§ **本文抜粋**:
※ ※ ※
プロジェクトマネージャーは、プロジェクトの計画・進捗管理を行い全体のマネージングをする仕事です。言葉で説明すると簡単ですが、実際にその業務は多岐に渡ります。プロマネの進捗管理シートは文字やフローチャートでぎっしり埋まっています。例えば、クライアントが求める成果物についての打ち合わせ、スタートから納品までのスケジュールの予定、メンバーの役割、問題対策、技術面での調整、進捗の管理などです。これらを大まかにカテゴリー分けしていくと、プロマネがどんな仕事でどんな役割があるのかが理解できるようになります。以下、主に3つに分けて説明していきます。

プロマネはプロジェクトの方向性を決定する

プロジェクトを進めるに当たって肝心なことは全体の舵取りです。クライアントやメンバーなど、多数の人が関わる仕事がほとんどですから、全体を把握した上で都度方向修正が必要な場面が出てきます。スケジュール・メンバーの役割分担・技術的仕様面など気を遣わなければならない点が進行中にたくさん出てきます。 これらをまとめ、曖昧さを解消し、顧客・メンバー共に納得いくプロダクトを作り上げていくことが、プロマネにとって最も重要な役割と言っても良いでしょう。もちろん、多くの人が関わることですから、一筋縄でプロジェクトが終わるわけではありません。プロマネ≒リーダーだからという理由で身勝手な決定は現場の反感を招くでしょう。だからといって判断が慎重になりすぎてもNGです。都度ベストな選択をし、そして時には妥協も必要になります。決定の理由・目的をクライアントやメンバーに的確に伝え、満足度の高い仕事にしていく必要があります。
※ ※ ※
§ **目的 A**:
本文抜粋では、プロマネの進捗管理シートは何でぎっしり埋まっているとされているか。
§ **目的 B**:
本文抜粋で「例えば」に続けて挙げられているプロジェクトマネージャーの業務をすべて列挙せよ。
§ **目的 C**:
本文抜粋のうち、「プロジェクトを進めるに当たっ」から「事にしていく必要があります。」までを、両端を含めてそのまま返してください。

(単語・要素の位置レコード)
※ ※ ※
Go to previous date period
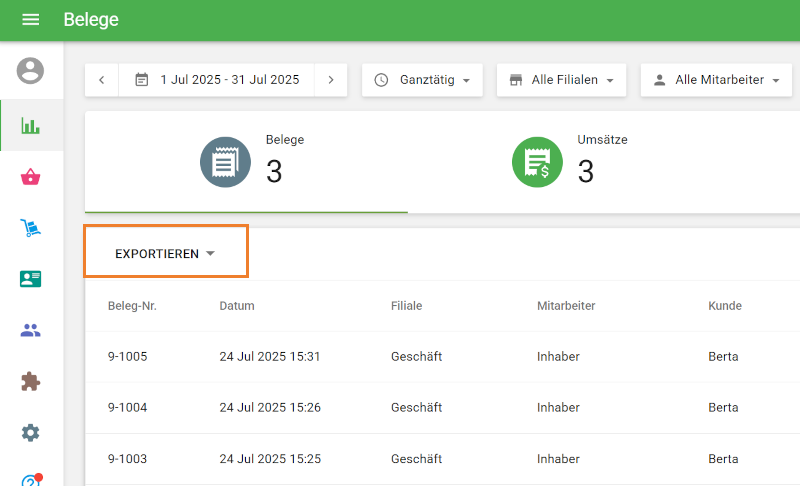This screenshot has height=486, width=800. tap(102, 80)
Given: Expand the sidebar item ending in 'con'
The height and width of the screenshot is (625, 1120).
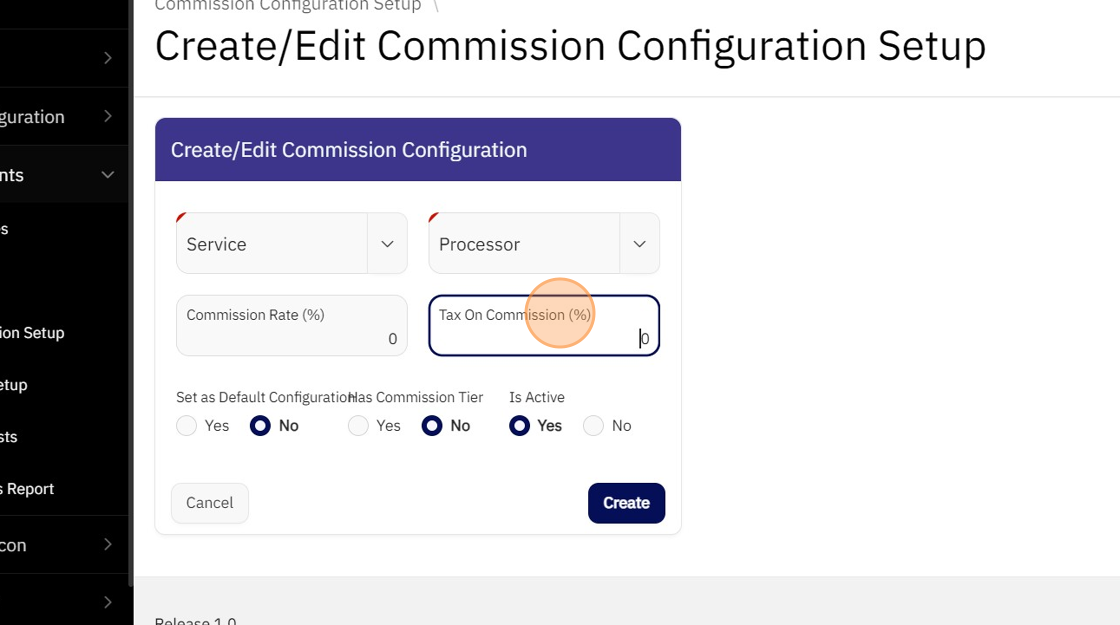Looking at the screenshot, I should 107,545.
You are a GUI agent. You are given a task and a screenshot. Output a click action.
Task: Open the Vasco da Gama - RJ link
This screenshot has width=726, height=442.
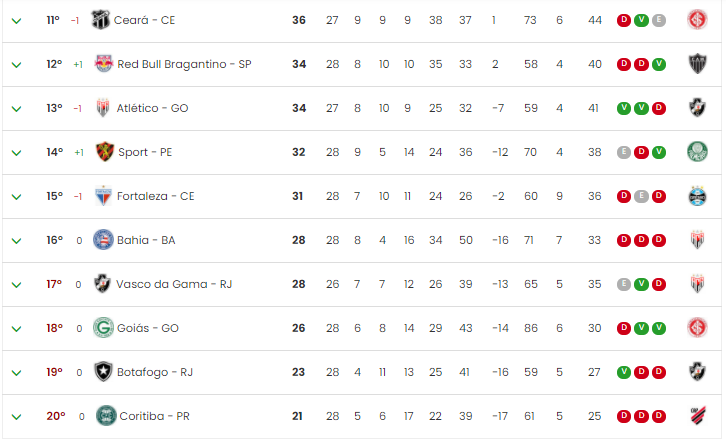click(174, 284)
※ ※ ※
§ **期待される出力 A**:
文字やフローチャート

§ **期待される出力 B**:
- クライアントが求める成果物についての打ち合わせ
- スタートから納品までのスケジュールの予定
- メンバーの役割
- 問題対策
- 技術面での調整
- 進捗の管理

§ **期待される出力 C**:
プロジェクトを進めるに当たって肝心なことは全体の舵取りです。クライアントやメンバーなど、多数の人が関わる仕事がほとんどですから、全体を把握した上で都度方向修正が必要な場面が出てきます。スケジュール・メンバーの役割分担・技術的仕様面など気を遣わなければならない点が進行中にたくさん出てきます。 これらをまとめ、曖昧さを解消し、顧客・メンバー共に納得いくプロダクトを作り上げていくことが、プロマネにとって最も重要な役割と言っても良いでしょう。もちろん、多くの人が関わることですから、一筋縄でプロジェクトが終わるわけではありません。プロマネ≒リーダーだからという理由で身勝手な決定は現場の反感を招くでしょう。だからといって判断が慎重になりすぎてもNGです。都度ベストな選択をし、そして時には妥協も必要になります。決定の理由・目的をクライアントやメンバーに的確に伝え、満足度の高い仕事にしていく必要があります。